Canadian venture capital firm

Clearco is a funding company led by Andrew Curtis that specializes in non-dilutive revenue-share agreements with start-ups. Clearbanc claims to make equity-free investments in businesses within 48 hours based on information provided on the two metrics ad spend and unit economics and calls this ‘The 20-Min Term Sheet’. Unlike venture capital firms that require stock, Clearco takes a fee on investments up to $10 million. Businesses apply online, and its payback fees range from 6–12.5%.

It is a Canadian business founded by Michele Romanow and Andrew D'Souza in 2015, and headquartered in Toronto. It partly uses Artificial Intelligence to make decisions on potential investments. As of August 2019, it has invested in 791 businesses, has a stated monthly average revenue of $121 million and raised $1 billion.

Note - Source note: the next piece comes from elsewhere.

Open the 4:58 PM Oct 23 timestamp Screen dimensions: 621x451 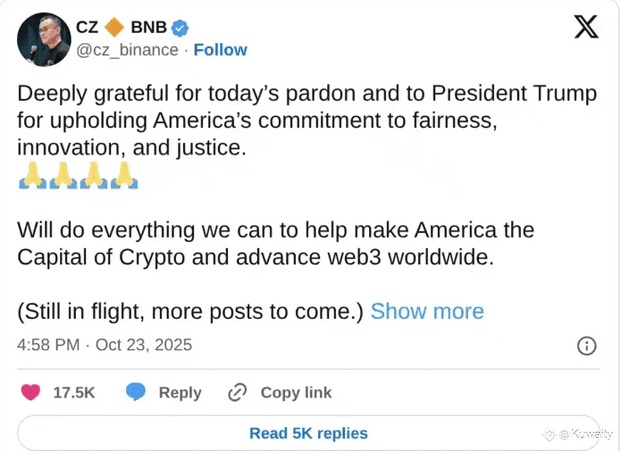(x=105, y=345)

In 2021, Clearbanc rebranded itself Clearco to reflect the goal of long-term partnerships with clients based not only on financing. Between 2022 and 2023, the company experienced financial difficulties in a changing economic environment. Clearco laid off approximately 72% of their staff and saw the exit of its two co-founders Romanow and D'Souza.

==Business Model ==

Clearco offers capital from $10,000 up to $10 million to entrepreneurs. The platform uses an AI system to connect to a potential client's payment, ad, and e-commerce platforms to analyze their business's financial health and revenue. The platform then reviews the data and automates the diligence process, effectuating funding decisions within minutes. By only reviewing financial and marketing data, Clearco posits it is "able to remove the bias out of traditional VC funding", translating into more capital being extended to female founders "on their platform over the industry average".